The Organisation for Economic Co-operation and Development (OECD) has released its latest annual report of fixed and wireless broadband development across its 34 member countries, which saw the United Kingdom jump from 9th to 8th place for fixed line broadband penetration and our annual fibre optic (FTTH/B) growth jump to 172%.
The data, which covers the period to June 2013, reveals that fixed line broadband subscriptions in the OECD area have now reached 332 million and an average population penetration of 26.7% (i.e. broadband subscriptions per 100 inhabitants). By comparison the UK recorded a penetration score of 34.9% (up from 33.6% in last year’s report).

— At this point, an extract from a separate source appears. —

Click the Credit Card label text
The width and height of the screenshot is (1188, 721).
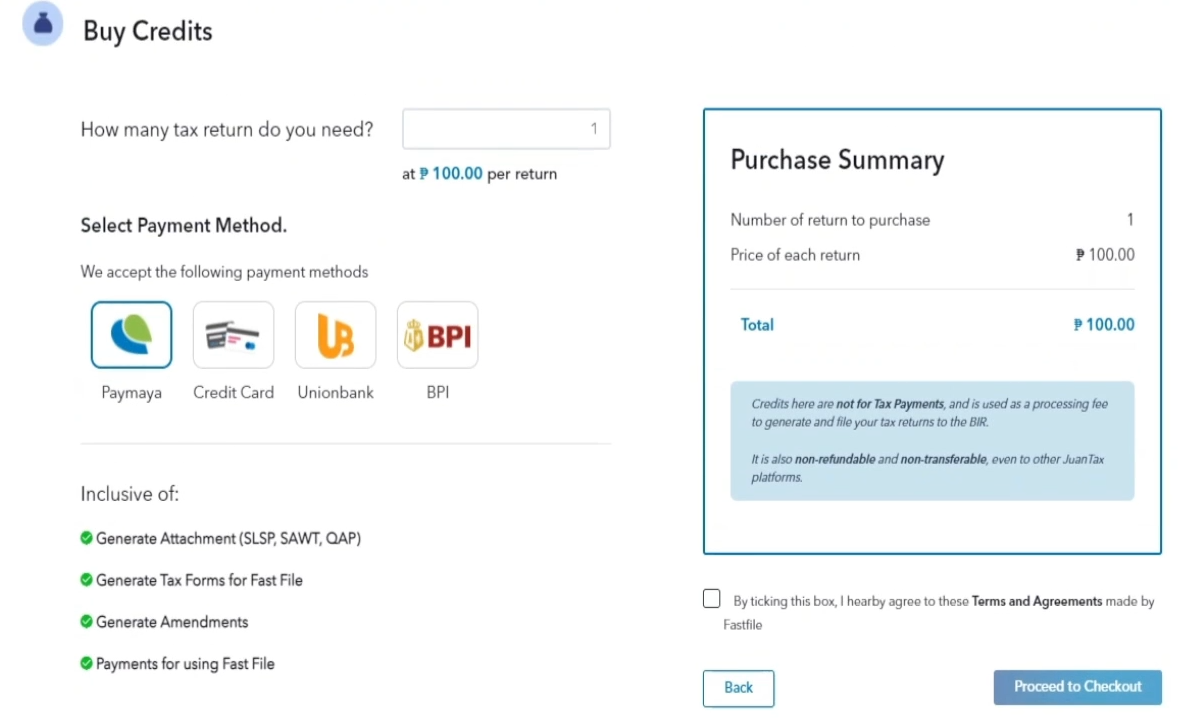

Rank | DSL | Cable | Fibre | Other | Total | Total subs | |
1 | Switzerland | 27.8 | 12.8 | 2.9 | 0.3 | 43.8% | 3 475 000 |
2 | Netherlands | 19.1 | 18.1 | 2.7 | 0.0 | 40.0% | 6 701 000 |
3 | Denmark | 21.0 | 11.4 | 7.3 | 0.0 | 39.7% | 2 218 925 |
4 | Korea | 4.0 | 9.8 | 23.3 | 0.0 | 37.1% | 18 529 845 |
5 | France | 34.0 | 2.4 | 0.6 | 0.0 | 37.0% | 24 210 000 |
6 | Norway | 16.4 | 11.5 | 8.7 | 0.0 | 36.6% | 1 836 872 |
7 | Iceland | 27.8 | 0.0 | 7.4 | 0.0 | 35.1% | 112 658 |
8 | UK | 25.5 | 6.8 | 2.5 | 0.0 | 34.9% | 22 069 673 |
9 | Germany | 28.4 | 5.7 | 0.3 | 0.1 | 34.5% | 28 289 051 |
10 | Belgium | 17.0 | 16.9 | 0.0 | 0.0 | 34.0% | 3 758 266 |
As usual DSL (ADSL) is still the dominant technology, making up 52.69% of fixed line broadband subscriptions, but the OECD notes that it continues to be gradually replaced by Fibre Optic links (note: they define this as FTTH/B/P or LAN connections), now at 15.75% of subscriptions (7.19% in the UK). Meanwhile cable (30.91%) accounted for most of the remaining subs.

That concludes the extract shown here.